Assuming I ended up going with a used Toro GM1600 and needed to perform maintenance myself, would be interested in hearing how much time some of you put into your machines each year. What are the maintenance activities that require the most time/equipment/skill, and typically how often per season are each needed? I'm assuming sharpening the reel is one of the primary ones here. Thanks for any insight as I try to arm myself with as much pre-info as I can before taking the leap to a reel mower!
 
#17 ·
You will end up cutting lower than 1" if you buy a reel. I suggest you download the service manual for the unit you are looking for and see what the recommendations are. Adjusting reel to bedknife clearance and backlapping will be performed the most often. I check reel to bedknife at least every third mow. I hit the grease points maybe 4 times a year, oil and air filter is a annual item for me.
 
#18 ·
Reel and bedknife is critical. I would say it's at least a weekly or bi-weekly check for even cutting contact with paper strips. Or look at your grass blades and see it if's tearing instead of a clean shear.

Backlapping I will leave it as-needed since every homeowner is going to be different. It goes hand-in-hand with strip test. You can get away with printer paper and not thin newspaper like golf courses do.

Professional sharpening is as-needed as well, but I think homeowners with an average size lawn (up to 10k or so) can get away with bi-annual servicing.

Engine is all about running clean fuel, keeping the carb clean, and replacing oil and air filter every season.

Grease has recommended hours, but is required after if you hose down your mower. Less is more, you don't want to pump excess grease and blow the bearing seal.

Belts can last several years, but not something you can get ASAP from down the street so plan for downtime or have spares on hand.

There's recommended hours in the manual for everything. I would read over that and see how feasible everything is for you.
 
#19 ·
@Bombers @Boy_meets_lawn Greatly appreciate that advice! I read through the GM1600 operator's manual, its service manual and the Toro Reel Mower Basics manual.

Based on those manuals and your feedback, I am thinking all maintenance looks doable for me except for the bedknife grinding and reel grinding/sharpening. I'm thinking I'll need to keep looking for a local shop (or golf course) willing to do that.

When ya'll take yours in for grinding, do you typically bring the entire mower in or remove the reel and just bring that in?
 
#20 ·
I think most home owners will maybe need to get their reel mowers sharpened every 3-5 years. If it is new or has recently been sharpened with a relief grind as long as you maintain proper reel to bedknife contact you will cut down on needing to get it sharpened by quite a lot. One thing I have noticed is that when backlapping isn't getting the job done, refacing the bedknife or putting a new one on will usually do the trick. With all that said it depends on what kind of mower you have and how hard the steel is on the blades.
 
#21 ·
Homeowners are more likely to tear up their reels by the time they need ground down and sharpened, so buying a new reel usually buys you the upgrade and the cost of a sharpening.

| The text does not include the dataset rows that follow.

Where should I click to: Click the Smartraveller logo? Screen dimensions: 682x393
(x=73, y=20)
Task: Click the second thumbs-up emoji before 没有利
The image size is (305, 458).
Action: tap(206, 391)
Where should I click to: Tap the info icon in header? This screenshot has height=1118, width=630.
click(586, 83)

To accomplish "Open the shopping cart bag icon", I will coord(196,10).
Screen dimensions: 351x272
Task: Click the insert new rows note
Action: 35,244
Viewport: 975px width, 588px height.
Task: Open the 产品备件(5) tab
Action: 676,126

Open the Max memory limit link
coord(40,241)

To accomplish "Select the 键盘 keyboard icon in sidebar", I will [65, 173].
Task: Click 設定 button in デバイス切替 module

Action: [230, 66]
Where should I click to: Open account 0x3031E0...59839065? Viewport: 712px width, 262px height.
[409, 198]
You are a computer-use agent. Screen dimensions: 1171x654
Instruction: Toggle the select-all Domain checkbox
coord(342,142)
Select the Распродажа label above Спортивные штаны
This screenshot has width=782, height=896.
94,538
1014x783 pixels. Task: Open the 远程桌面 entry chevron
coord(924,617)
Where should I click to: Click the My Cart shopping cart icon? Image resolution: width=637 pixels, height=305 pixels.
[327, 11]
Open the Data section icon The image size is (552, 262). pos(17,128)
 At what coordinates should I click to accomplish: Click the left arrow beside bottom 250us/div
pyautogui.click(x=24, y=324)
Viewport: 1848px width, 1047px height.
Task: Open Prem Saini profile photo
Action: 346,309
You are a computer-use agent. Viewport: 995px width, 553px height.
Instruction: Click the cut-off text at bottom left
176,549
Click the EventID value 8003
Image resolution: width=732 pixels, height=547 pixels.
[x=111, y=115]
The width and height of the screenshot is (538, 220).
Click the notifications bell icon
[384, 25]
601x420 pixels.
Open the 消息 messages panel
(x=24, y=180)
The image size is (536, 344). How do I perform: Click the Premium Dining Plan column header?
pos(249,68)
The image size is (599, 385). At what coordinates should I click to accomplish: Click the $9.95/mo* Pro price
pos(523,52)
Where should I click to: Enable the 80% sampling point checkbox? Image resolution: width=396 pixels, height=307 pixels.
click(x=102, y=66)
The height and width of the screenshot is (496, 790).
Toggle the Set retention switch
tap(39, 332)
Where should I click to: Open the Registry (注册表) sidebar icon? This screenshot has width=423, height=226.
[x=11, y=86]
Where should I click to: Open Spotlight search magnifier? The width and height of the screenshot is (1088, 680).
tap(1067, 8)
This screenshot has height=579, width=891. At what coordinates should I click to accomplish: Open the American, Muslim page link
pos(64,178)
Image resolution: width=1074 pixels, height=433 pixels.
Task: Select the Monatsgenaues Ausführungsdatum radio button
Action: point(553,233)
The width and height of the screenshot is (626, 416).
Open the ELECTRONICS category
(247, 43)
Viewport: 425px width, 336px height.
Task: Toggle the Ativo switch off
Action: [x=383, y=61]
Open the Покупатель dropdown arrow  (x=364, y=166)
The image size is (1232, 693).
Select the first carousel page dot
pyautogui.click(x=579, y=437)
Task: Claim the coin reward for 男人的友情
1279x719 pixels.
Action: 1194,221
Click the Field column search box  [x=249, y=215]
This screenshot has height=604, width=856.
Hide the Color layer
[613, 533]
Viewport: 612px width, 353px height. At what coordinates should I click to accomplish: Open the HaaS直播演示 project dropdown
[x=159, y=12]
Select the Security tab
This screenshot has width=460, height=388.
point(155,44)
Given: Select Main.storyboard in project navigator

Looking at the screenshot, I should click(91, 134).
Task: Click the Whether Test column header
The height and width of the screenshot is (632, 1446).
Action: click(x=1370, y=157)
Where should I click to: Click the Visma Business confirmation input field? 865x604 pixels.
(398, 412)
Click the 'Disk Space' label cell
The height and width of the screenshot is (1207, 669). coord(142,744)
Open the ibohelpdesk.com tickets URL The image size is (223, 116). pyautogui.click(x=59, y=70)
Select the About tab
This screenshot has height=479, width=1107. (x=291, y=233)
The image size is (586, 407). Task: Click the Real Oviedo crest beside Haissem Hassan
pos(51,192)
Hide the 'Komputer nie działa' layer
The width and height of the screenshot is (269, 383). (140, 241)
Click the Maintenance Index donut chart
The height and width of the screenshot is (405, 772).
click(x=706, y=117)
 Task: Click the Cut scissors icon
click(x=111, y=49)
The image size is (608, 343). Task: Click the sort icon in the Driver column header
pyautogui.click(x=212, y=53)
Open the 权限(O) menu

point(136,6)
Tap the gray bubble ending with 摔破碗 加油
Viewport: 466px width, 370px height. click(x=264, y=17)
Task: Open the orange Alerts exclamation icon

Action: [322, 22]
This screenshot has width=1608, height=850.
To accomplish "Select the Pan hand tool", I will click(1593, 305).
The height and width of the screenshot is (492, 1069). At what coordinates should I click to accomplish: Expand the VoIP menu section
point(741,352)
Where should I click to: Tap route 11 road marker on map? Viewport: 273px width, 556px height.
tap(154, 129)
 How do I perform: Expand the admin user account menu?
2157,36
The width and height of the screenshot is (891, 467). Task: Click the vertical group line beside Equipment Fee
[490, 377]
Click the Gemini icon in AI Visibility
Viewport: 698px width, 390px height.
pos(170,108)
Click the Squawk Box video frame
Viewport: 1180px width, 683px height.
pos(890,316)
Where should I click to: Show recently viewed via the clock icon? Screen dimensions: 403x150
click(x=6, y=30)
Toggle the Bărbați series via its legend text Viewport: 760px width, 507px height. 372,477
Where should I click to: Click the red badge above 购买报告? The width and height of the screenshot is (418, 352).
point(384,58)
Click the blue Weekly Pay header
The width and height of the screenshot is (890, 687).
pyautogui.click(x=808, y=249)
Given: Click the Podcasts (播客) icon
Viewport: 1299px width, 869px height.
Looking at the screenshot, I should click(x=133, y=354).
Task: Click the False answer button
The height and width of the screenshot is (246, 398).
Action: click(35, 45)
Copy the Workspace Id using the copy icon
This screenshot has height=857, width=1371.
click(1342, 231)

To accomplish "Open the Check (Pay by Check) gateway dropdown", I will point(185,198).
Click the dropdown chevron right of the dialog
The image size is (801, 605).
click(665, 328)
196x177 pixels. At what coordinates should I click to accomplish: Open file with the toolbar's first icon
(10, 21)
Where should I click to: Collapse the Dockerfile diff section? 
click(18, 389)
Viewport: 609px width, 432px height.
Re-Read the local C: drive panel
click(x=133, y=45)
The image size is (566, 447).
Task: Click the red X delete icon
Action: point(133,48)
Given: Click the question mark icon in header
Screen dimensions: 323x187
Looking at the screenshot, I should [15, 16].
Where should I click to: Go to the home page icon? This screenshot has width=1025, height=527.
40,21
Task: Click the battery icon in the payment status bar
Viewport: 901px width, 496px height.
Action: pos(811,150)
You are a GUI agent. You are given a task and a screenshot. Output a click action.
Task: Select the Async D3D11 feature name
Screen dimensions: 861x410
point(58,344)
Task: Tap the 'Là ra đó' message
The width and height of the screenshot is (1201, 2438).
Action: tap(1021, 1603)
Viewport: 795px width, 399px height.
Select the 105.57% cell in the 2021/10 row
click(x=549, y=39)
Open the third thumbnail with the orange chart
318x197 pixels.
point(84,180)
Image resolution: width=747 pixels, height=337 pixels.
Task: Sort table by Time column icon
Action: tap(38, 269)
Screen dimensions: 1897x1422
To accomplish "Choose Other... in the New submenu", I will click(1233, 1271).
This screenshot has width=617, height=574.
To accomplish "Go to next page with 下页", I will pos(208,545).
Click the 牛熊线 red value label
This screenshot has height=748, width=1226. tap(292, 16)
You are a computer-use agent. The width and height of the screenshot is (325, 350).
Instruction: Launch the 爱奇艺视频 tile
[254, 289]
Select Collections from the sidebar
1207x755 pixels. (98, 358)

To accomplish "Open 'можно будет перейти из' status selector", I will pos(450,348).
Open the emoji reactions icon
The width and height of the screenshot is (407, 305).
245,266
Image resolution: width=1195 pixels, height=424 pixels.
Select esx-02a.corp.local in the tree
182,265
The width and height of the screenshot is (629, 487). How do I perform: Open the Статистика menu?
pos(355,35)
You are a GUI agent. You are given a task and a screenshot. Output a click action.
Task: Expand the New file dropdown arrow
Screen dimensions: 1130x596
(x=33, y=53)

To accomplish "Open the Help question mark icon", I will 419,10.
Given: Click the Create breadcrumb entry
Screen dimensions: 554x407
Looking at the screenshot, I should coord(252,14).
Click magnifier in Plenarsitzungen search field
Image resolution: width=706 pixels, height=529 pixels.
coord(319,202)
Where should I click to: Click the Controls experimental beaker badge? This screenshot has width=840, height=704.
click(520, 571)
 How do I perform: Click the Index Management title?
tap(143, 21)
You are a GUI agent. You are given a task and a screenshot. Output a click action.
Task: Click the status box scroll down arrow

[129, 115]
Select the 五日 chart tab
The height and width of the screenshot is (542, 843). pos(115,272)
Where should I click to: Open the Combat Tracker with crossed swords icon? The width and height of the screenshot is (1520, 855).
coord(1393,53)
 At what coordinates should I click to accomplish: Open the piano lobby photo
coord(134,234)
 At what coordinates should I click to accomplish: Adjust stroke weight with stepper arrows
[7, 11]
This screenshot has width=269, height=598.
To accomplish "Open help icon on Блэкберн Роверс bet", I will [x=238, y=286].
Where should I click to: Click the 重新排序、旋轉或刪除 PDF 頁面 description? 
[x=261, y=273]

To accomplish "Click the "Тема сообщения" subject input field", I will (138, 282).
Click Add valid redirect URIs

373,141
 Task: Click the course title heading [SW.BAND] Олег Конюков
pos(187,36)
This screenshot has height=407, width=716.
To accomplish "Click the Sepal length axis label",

Taking care of a reel is literally not that hard, nor is it much work. If you are reel mowing, use pgr, and on an off day when you would mow, take the 15 min to grease the zerks, face the bedknife and spin it a little with some compound and backlap.
 
#23 ·
LushLife18 said:
...
When ya'll take yours in for grinding, do you typically bring the entire mower in or remove the reel and just bring that in?
It depends on the unit, for the GM1600, you'd be taking the whole unit in. For something with a floating cutting unit, like a Toro FLEX, you could bring just the cutting unit. Generally, you would not remove the reel itself for sharpening.
 
#24 ·
MasterMech said:
LushLife18 said:
...
When ya'll take yours in for grinding, do you typically bring the entire mower in or remove the reel and just bring that in?
It depends on the unit, for the GM1600, you'd be taking the whole unit in. For something with a floating cutting unit, like a Toro FLEX, you could bring just the cutting unit. Generally, you would not remove the reel itself for sharpening.
Great to know that for the GM1600. Since I don't have a truck or ramps, I'll need to factor in some way of getting it to/from the servicer. Thanks for the insight!